Microsoft-Betrüger: Die Lösung wird zum Problem
Microsoft Support Call, nennt sich eine weitere Betrugsmasche, berichtet Staatsanwalt Felix Prokop. Auch hier gibt sich der Anrufer für jemanden aus, der er nicht ist. In diesem Fall als Mitarbeiter der Firma Microsoft.
Er schildert, dass der Computer des Opfers von Schadsoftware befallen sei. Um einen Hacker-Angriff abzuwehren, bräuchte man ein neues Sicherheitszertifikat, eine neue Sicherheitssoftware oder die Verlängerung einer Lizenz. Das koste Geld. Zumeist werden dreistellige Beträge gefordert, die überwiesen oder per Gutschein- oder Prepaidkarten zu begleichen sind.
Geht das Opfer auf das Angebot ein, wird von den Betrügern tatsächlich eine Schadsoftware installiert, die gespeicherte Daten auslesen und sich ins Online-Banking einwählen kann. Zudem können die Betrüger nun das Opfer vom Zugriff auf das Gerät ausschließen.
Die Polizei hat ein aktuelles Beispiel parat: Ein 71-Jähriger erhielt am 1. April einen Anruf von einem vermeintlichen Microsoft-Mitarbeiter. Er habe verdächtige Aktivitäten auf dem PC des Rentners beobachtet. Der Anrufer bot Hilfe an. Er überredete den 71-Jährigen, ihm Zugriff über die Ferndiagnose auf den Computer zu gewähren und eine Software zu installieren.
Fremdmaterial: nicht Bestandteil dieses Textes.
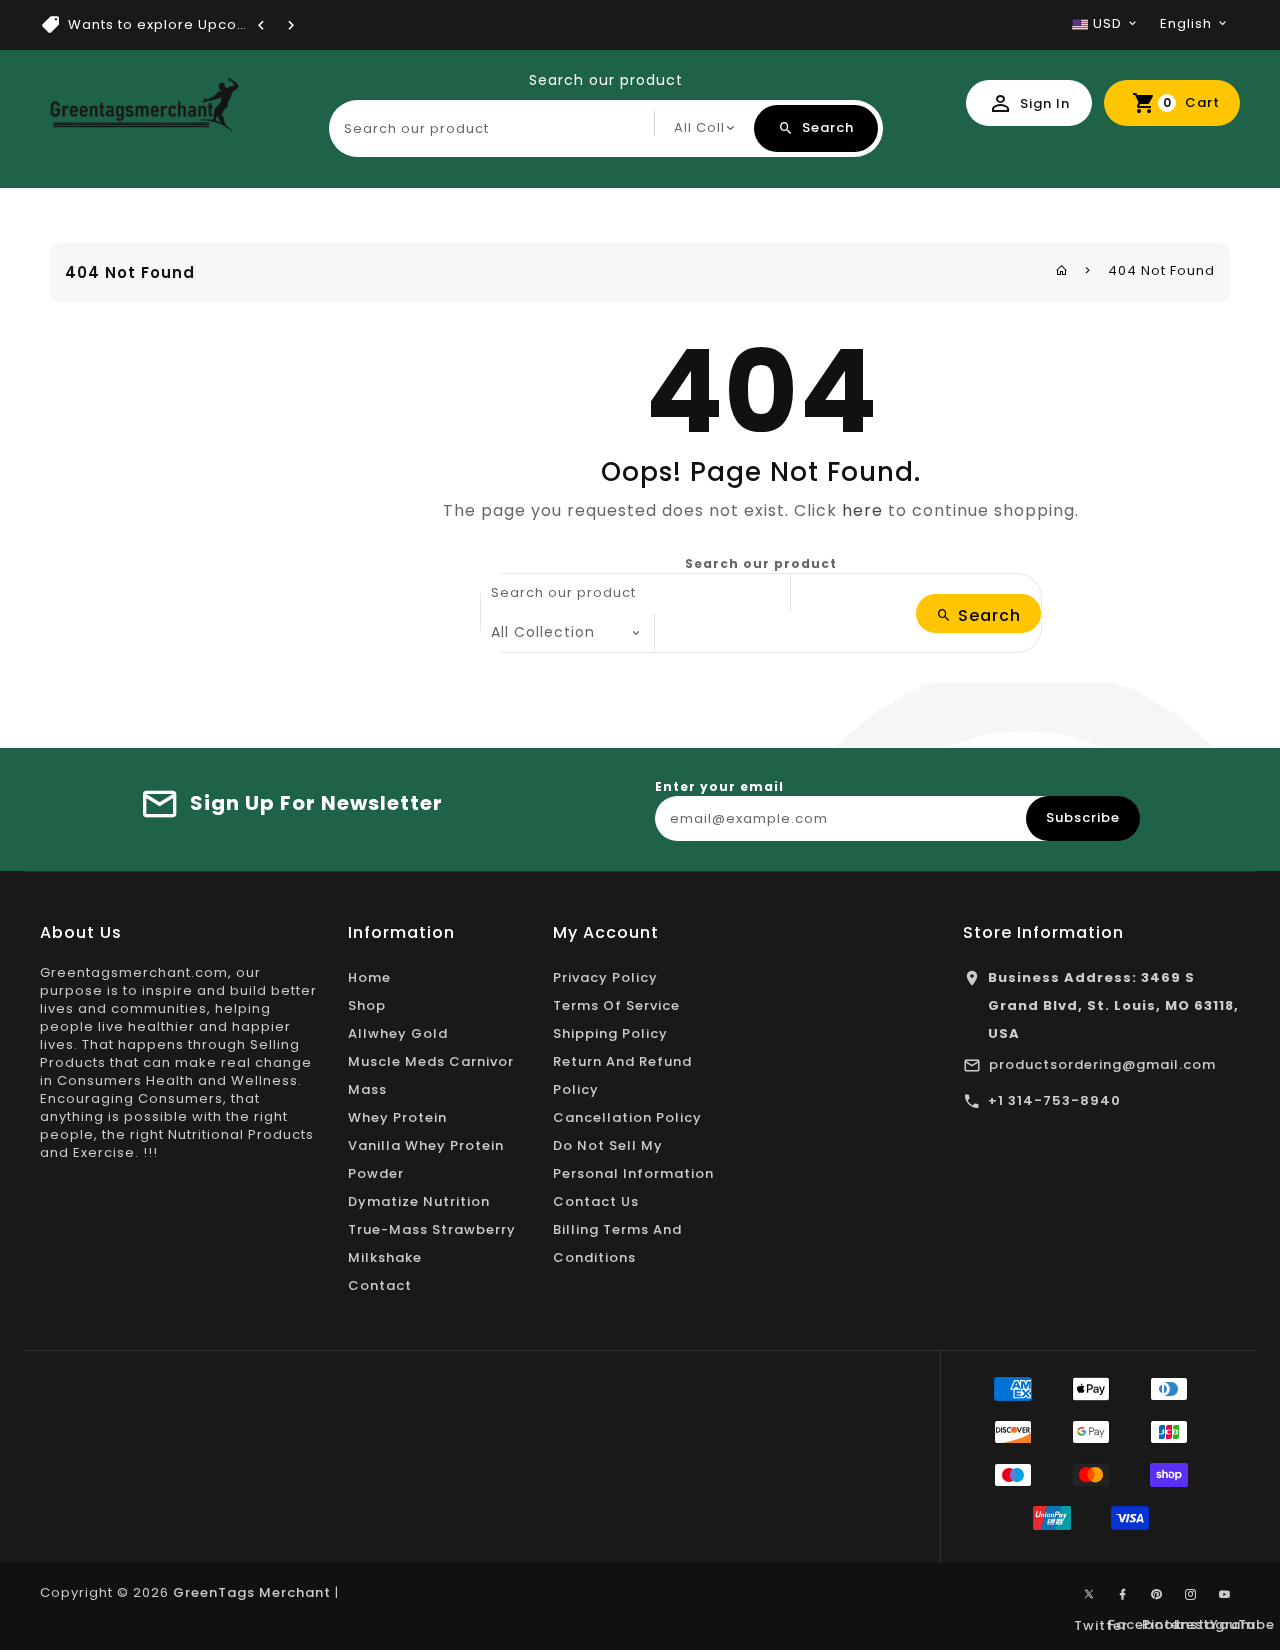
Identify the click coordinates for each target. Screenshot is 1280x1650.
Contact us (596, 1201)
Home (369, 977)
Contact (380, 1285)
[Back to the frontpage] (1062, 270)
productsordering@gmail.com (1102, 1064)
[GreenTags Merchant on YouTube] (1225, 1595)
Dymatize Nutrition (419, 1201)
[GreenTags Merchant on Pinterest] (1157, 1595)
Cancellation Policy (627, 1117)
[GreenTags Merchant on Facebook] (1123, 1595)
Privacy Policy (605, 977)
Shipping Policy (610, 1033)
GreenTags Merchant (252, 1592)
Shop (367, 1005)
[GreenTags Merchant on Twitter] (1089, 1593)
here (862, 510)
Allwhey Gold (398, 1033)
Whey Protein (397, 1117)
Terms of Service (616, 1005)
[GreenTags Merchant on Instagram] (1191, 1595)
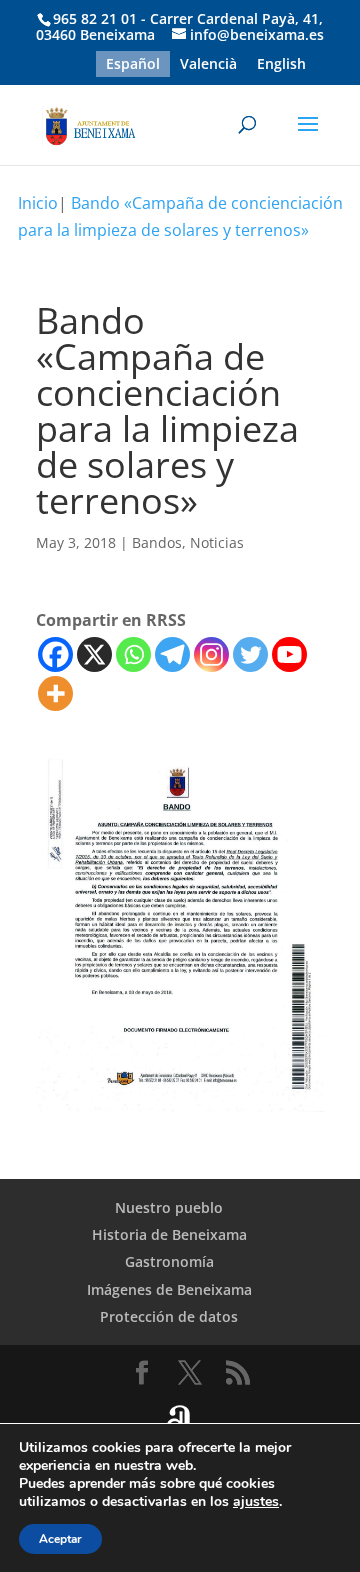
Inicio (38, 203)
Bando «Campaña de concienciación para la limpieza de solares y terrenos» (180, 216)
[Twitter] (250, 654)
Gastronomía (169, 1261)
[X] (94, 654)
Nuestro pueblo (169, 1207)
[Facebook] (55, 654)
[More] (55, 693)
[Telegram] (172, 654)
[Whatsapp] (133, 654)
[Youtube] (289, 654)
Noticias (217, 542)
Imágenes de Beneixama (169, 1289)
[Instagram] (211, 654)
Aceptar (60, 1539)
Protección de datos (169, 1316)
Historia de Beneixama (169, 1234)
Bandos (157, 542)
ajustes (256, 1502)
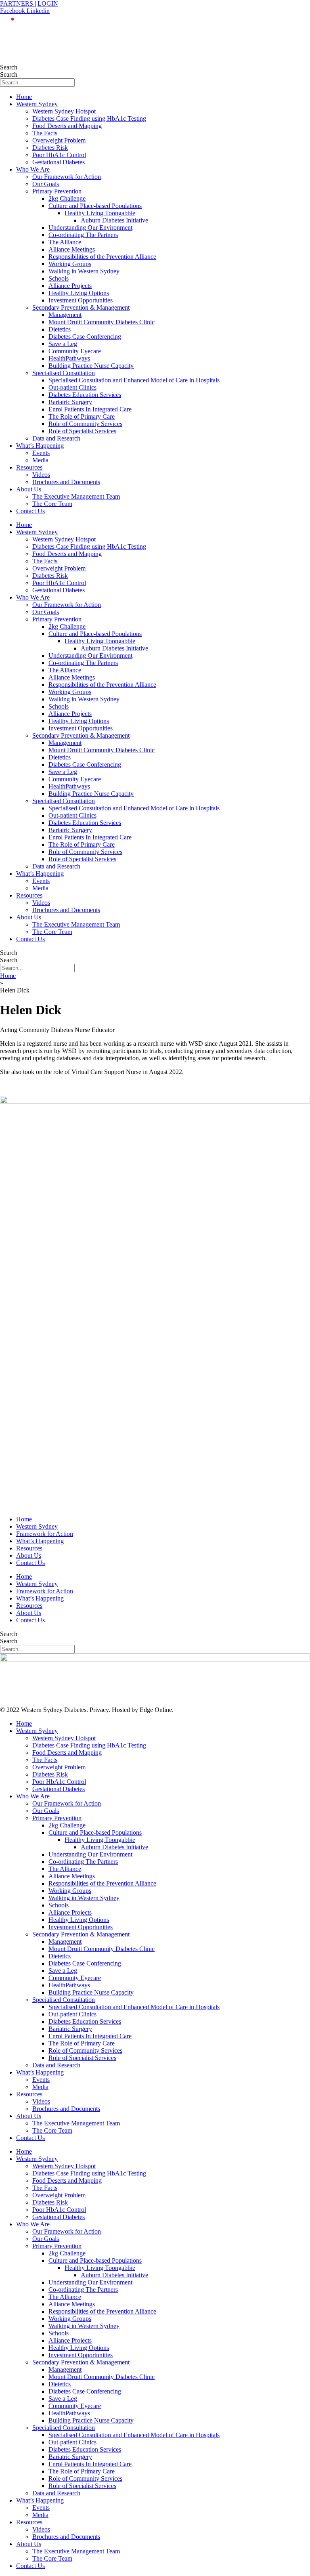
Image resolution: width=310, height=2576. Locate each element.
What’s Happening (40, 445)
Dadurch bekam der Fremde die Kontrolle über den PC und damit auch über das Homebanking des Opfers.
Zudem gab der Rentner die Daten seines Personalausweises weiter. Der Betrüger buchte mit Hilfe der Informationen mehr als 1.000 Euro ab. Erst als der Rentner den Fehlbetrag in seinen Bankunterlagen bemerkte, wurde ihm klar, dass er betrogen worden war. Er ging zur Polizei. "Die Masche ist alt", sagt Kriminalhauptkommissar Reinhard Knitl, "aber leider noch immer erfolgreich."